Stored records
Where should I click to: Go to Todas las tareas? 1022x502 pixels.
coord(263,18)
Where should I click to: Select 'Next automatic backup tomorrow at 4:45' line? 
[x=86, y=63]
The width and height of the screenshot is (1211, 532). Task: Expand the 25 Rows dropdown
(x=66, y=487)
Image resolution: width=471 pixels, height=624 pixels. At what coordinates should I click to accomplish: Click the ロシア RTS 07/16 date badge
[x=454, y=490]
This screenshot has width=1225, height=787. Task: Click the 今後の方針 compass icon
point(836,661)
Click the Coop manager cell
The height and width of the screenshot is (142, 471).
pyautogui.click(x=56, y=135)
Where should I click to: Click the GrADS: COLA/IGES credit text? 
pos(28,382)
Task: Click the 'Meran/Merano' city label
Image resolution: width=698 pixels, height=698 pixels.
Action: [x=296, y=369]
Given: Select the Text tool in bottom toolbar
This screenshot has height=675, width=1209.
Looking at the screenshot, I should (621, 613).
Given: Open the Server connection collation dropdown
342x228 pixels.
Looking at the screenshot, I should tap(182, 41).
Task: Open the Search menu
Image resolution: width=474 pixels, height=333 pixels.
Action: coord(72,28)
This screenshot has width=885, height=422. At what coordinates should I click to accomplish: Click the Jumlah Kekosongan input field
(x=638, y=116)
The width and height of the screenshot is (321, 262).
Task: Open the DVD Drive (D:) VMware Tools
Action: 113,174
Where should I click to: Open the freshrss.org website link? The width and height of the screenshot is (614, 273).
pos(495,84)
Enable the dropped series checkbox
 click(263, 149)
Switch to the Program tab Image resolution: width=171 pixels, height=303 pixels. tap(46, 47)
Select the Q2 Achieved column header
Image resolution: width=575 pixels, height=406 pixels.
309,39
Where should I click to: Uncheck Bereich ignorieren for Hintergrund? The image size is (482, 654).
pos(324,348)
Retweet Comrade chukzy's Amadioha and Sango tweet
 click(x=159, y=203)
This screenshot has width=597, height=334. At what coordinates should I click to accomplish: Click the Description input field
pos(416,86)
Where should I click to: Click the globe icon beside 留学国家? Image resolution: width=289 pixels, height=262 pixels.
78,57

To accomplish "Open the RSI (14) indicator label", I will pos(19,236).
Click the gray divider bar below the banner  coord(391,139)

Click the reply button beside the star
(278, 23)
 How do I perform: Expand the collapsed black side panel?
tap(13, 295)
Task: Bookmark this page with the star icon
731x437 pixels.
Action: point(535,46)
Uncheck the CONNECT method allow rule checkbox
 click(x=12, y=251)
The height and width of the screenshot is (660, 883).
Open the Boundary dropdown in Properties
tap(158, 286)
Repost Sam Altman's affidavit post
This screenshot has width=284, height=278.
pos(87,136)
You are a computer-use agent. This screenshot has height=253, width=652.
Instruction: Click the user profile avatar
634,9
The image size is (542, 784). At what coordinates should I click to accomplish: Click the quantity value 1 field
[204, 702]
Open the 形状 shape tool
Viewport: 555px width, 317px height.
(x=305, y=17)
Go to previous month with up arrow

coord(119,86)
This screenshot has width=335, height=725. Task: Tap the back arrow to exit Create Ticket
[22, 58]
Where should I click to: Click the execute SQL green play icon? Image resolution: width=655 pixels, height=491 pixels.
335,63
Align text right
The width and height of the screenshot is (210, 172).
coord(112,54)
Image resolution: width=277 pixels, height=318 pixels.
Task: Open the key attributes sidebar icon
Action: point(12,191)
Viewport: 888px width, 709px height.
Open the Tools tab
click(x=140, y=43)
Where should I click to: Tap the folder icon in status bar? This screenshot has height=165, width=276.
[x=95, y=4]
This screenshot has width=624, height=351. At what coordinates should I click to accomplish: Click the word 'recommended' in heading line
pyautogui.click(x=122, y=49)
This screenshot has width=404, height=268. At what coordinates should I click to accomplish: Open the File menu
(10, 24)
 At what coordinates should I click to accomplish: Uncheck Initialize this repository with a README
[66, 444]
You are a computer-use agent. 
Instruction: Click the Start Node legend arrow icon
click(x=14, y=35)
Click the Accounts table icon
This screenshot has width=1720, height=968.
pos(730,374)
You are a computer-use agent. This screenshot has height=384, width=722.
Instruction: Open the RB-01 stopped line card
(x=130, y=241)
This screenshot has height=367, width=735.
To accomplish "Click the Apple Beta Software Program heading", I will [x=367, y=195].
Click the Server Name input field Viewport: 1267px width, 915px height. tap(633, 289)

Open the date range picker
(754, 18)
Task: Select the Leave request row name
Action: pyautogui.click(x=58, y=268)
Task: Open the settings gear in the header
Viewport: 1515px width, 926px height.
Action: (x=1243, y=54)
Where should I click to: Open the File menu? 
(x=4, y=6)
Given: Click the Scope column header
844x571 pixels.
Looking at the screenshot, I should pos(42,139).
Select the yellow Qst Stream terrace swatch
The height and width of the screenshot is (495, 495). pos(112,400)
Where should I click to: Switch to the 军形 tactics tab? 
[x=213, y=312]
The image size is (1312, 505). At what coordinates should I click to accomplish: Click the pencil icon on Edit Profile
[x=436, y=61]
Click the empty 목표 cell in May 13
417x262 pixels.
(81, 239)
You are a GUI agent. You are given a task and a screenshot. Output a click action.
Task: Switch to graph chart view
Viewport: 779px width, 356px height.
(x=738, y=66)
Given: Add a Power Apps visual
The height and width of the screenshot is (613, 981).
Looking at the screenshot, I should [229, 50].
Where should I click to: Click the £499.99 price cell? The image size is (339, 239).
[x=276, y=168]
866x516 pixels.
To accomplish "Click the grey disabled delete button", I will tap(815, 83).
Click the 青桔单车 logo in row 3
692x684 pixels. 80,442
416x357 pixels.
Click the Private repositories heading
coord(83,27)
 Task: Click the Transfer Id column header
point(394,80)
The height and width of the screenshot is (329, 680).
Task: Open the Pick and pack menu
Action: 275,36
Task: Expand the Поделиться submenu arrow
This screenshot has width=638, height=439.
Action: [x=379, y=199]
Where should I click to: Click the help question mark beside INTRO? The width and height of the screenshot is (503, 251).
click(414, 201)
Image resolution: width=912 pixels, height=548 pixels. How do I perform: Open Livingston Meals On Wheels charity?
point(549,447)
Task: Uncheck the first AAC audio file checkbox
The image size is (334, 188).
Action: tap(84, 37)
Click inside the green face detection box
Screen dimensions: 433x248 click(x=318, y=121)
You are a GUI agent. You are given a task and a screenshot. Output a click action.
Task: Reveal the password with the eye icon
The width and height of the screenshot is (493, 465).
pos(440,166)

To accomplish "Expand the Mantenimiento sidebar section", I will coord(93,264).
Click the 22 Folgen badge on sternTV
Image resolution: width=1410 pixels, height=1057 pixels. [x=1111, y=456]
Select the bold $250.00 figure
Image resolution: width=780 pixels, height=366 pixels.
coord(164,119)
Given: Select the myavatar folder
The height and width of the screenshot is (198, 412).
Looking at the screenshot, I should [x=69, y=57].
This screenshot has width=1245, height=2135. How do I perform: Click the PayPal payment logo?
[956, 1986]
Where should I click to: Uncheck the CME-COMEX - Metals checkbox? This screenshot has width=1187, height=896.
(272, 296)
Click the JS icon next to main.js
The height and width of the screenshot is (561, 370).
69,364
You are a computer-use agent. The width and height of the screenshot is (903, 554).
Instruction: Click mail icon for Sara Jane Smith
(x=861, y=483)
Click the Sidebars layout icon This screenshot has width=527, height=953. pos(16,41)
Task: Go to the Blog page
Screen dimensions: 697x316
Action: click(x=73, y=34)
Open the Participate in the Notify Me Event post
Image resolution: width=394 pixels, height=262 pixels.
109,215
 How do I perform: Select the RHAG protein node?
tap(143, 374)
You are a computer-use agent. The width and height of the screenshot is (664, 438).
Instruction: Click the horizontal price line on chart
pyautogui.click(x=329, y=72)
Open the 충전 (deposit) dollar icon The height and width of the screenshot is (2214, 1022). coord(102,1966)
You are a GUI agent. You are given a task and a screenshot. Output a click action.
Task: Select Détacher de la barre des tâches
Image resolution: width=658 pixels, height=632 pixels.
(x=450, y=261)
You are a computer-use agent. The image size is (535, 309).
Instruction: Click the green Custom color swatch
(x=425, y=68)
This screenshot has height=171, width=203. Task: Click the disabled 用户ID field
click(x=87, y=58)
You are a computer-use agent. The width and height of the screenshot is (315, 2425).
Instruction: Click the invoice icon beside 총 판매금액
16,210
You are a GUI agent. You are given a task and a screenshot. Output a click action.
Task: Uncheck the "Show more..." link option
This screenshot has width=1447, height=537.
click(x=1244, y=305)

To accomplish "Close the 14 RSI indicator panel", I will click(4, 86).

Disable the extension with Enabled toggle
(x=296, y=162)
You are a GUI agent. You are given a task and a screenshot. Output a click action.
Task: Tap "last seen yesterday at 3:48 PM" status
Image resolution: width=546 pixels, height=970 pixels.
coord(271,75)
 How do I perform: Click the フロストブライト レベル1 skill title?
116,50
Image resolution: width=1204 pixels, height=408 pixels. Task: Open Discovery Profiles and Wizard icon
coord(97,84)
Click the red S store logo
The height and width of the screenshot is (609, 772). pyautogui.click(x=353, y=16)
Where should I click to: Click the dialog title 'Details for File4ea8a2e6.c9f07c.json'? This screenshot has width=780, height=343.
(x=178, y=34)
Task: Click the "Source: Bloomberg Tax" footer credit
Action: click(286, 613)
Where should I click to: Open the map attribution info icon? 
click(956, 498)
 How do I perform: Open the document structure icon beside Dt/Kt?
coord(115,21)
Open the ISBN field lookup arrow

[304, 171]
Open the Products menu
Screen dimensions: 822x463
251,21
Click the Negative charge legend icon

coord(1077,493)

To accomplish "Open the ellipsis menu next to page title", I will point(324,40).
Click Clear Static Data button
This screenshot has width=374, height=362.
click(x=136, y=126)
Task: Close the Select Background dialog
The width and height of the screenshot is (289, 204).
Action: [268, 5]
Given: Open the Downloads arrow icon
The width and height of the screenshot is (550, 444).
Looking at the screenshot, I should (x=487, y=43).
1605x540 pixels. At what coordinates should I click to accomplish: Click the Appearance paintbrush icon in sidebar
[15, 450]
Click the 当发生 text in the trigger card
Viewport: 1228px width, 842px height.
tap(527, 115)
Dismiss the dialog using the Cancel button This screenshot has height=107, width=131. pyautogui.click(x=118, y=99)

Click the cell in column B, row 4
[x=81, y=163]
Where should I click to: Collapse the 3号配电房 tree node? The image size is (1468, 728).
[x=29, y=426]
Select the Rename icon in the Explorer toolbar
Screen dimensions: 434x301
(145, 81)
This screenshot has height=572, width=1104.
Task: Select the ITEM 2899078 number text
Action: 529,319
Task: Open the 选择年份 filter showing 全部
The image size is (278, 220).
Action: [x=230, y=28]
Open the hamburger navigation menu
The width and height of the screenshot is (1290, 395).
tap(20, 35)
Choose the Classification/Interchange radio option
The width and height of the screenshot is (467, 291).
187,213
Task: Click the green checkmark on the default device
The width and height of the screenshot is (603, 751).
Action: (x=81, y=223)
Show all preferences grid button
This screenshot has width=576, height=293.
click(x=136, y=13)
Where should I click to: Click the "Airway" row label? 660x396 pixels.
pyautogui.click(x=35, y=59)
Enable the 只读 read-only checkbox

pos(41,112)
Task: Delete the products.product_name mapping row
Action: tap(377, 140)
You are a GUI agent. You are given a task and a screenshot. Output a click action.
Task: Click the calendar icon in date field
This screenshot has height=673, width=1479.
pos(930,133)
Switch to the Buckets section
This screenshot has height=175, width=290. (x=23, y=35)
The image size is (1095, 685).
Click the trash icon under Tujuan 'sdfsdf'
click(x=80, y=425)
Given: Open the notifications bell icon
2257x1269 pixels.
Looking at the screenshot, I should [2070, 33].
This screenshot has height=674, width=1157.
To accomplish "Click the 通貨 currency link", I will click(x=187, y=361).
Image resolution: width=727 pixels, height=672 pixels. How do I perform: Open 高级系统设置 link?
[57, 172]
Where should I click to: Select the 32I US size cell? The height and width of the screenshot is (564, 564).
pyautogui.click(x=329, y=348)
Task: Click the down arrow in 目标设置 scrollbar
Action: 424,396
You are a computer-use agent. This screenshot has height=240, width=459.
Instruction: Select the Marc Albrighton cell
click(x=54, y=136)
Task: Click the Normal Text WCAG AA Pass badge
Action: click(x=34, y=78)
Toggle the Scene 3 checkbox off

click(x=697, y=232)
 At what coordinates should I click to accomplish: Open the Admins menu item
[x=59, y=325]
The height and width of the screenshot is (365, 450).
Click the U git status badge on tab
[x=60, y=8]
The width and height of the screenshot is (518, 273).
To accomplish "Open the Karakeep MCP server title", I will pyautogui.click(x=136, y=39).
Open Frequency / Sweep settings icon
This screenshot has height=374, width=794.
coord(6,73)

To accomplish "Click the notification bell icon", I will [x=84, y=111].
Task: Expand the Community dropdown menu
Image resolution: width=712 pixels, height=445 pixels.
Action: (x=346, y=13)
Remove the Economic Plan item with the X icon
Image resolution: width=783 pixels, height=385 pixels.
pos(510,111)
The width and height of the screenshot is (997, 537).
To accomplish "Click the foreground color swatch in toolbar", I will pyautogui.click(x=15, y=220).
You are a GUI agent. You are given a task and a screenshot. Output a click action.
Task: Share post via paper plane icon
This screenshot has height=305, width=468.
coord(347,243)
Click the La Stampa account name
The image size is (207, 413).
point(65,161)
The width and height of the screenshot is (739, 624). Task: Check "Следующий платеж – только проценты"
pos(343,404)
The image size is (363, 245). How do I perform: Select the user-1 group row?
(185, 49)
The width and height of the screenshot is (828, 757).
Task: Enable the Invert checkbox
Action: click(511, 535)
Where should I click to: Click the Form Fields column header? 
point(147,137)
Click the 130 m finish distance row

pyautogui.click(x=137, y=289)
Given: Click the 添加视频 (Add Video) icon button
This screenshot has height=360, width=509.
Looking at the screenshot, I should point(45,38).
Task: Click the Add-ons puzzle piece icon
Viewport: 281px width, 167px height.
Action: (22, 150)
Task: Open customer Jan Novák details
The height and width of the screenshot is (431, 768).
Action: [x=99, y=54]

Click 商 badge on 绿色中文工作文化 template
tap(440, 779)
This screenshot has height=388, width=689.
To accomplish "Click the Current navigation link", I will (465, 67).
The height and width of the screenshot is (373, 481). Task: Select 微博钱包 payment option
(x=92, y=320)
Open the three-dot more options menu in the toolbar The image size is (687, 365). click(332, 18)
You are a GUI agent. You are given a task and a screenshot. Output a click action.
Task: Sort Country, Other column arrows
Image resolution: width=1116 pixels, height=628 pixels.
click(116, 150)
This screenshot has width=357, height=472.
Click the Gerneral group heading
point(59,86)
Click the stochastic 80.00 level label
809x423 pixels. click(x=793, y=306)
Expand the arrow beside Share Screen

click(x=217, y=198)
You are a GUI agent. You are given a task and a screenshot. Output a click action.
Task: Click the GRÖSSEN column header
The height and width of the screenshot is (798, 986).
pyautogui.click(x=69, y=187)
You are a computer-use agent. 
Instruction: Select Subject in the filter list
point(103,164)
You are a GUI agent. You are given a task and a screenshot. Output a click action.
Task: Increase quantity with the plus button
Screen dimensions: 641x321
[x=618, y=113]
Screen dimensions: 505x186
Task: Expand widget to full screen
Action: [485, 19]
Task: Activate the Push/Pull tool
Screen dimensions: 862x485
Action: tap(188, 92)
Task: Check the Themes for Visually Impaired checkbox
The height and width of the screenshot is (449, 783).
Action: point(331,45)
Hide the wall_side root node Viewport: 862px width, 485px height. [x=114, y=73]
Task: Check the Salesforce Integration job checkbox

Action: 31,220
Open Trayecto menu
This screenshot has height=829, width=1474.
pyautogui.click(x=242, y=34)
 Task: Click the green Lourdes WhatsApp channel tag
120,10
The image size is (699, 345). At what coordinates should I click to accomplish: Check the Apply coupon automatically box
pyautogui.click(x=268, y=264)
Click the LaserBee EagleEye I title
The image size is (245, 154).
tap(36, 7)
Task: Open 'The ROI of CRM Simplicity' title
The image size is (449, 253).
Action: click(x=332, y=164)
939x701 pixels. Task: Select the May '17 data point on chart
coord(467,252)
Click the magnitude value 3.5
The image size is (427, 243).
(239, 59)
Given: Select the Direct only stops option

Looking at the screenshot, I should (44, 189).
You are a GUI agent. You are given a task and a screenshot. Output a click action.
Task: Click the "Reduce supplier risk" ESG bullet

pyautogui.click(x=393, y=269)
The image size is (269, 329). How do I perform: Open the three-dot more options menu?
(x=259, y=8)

WHAT YOU HAVE TO DO → Among the records, find every line holding the word "bell" and copy it.

FINISHED TASK →
Given: Open the notifications bell icon
To accomplish "Click the notification bell icon", I will [x=84, y=111].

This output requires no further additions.